中には、株主配当や株主優待等のインカムゲインを狙った長期保有もあるようですが、この大不況で株主配当は大きく減少する傾向にあり、少々の株主配当を得ても含み損に追いつかないのは明らかです。投資は目的やスタイルが異なりますが、現在の状況は株式投資家の全てが損状態といっても過言ではありません。
さらに驚くべきは、株式投資家が損切り設定等、売買する上でのルールを作っていない(設定は16%のみ)ことです。これは、利益ばかりが念頭にあり、大きく損することを想定していないということです。また、損の確定(損切り)をさせることを怖がっており、やむなく塩漬けにするということですから、投資に対する心構えが全く出来ていないことを意味しているものと思われます。
商品取引の場合は幸い期限がありますから、長期保有することは出来ません。しかし、レバレッジが効いている上に、価格変動率も高く、しかも投下資金をさらに要求する追証制度があり、その後の急激な価格変動で投下資金すら保障されるものではありません。
商品先物取引では委託者のクレームが大きな社会問題です。株式投資の例を見ても分かるように、投資家は損切りができません。相場の格言では『損切りは早めに、利食いはゆっくり』がありますが、それを実践できる投資家はいないということです。言い換えれば、お金の続く限界まで損を保有するということですから、さらにゼロサムの商品取引でクレームが発生するのは道理です。
商品先物取引業界の低迷の一因がこのクレーム問題です。新規契約の際に十分に危険開示をしていても、実際にその内容を理解している人は少ないと思います。それは、人間誰しも都合の良いことが耳に残りやすいからです。また、契約しようと思った人は、利益の期待に大きく胸は膨らんでいるからです。

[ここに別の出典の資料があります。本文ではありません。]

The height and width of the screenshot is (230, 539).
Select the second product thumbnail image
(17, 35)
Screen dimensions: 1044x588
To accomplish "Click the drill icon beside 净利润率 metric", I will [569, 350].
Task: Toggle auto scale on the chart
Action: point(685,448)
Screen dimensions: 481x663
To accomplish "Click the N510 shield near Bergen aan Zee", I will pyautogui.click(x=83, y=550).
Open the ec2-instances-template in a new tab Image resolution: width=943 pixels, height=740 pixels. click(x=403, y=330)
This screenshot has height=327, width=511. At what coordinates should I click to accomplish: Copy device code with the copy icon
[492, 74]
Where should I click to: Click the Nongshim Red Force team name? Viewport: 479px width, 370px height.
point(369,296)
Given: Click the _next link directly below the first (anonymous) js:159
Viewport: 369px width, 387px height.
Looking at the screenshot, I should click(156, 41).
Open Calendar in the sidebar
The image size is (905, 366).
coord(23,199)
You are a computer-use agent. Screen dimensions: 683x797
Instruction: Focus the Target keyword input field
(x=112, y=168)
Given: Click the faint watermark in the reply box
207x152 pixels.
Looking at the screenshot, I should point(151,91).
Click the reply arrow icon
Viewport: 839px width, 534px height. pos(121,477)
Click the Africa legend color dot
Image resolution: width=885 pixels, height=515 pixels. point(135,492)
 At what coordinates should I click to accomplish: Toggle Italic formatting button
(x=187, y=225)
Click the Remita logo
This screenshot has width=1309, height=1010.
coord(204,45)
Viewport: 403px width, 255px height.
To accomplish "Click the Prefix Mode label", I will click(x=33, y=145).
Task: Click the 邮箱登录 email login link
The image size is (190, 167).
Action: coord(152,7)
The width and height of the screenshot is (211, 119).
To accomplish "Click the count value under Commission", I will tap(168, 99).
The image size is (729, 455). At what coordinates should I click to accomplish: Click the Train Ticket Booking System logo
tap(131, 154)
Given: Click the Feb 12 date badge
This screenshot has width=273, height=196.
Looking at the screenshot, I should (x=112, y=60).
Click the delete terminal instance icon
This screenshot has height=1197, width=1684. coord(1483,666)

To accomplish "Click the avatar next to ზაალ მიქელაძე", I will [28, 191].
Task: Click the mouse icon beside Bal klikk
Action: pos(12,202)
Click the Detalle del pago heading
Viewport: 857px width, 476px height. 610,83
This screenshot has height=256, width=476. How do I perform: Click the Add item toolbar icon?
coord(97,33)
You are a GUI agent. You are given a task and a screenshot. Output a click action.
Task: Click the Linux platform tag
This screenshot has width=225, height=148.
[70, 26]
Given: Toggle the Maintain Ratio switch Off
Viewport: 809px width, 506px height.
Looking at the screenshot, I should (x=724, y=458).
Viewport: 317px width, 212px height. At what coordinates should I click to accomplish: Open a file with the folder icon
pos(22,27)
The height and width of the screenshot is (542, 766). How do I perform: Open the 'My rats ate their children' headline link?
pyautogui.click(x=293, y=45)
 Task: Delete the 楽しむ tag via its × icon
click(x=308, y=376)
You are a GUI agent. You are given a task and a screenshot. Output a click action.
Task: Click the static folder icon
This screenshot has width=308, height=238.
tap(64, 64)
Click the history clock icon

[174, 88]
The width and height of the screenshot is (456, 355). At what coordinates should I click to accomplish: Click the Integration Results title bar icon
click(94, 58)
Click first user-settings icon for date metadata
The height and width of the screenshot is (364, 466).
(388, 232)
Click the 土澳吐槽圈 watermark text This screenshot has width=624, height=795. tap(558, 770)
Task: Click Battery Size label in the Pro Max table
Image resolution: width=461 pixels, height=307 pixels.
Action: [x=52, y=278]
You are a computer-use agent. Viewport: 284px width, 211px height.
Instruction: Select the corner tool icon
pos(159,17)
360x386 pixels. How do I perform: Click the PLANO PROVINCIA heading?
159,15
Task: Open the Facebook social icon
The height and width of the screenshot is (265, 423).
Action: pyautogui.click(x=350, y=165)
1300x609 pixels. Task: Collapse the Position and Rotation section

結果的に大きな損を出して「こんなはずじゃなかった」となります。委託者教育の重要性は業界人なら誰でも分かっていると思います。しかし、実際の営業現場では預かり優先・手数料優先になっているはずですから、相場動向の話に終始するものと思われます。教育方法や内容については皆様にお任せしますが、是非とも委託者のために、業界発展のために、商品取引員の発展のために、「委託者教育」をお願いしたいと思います。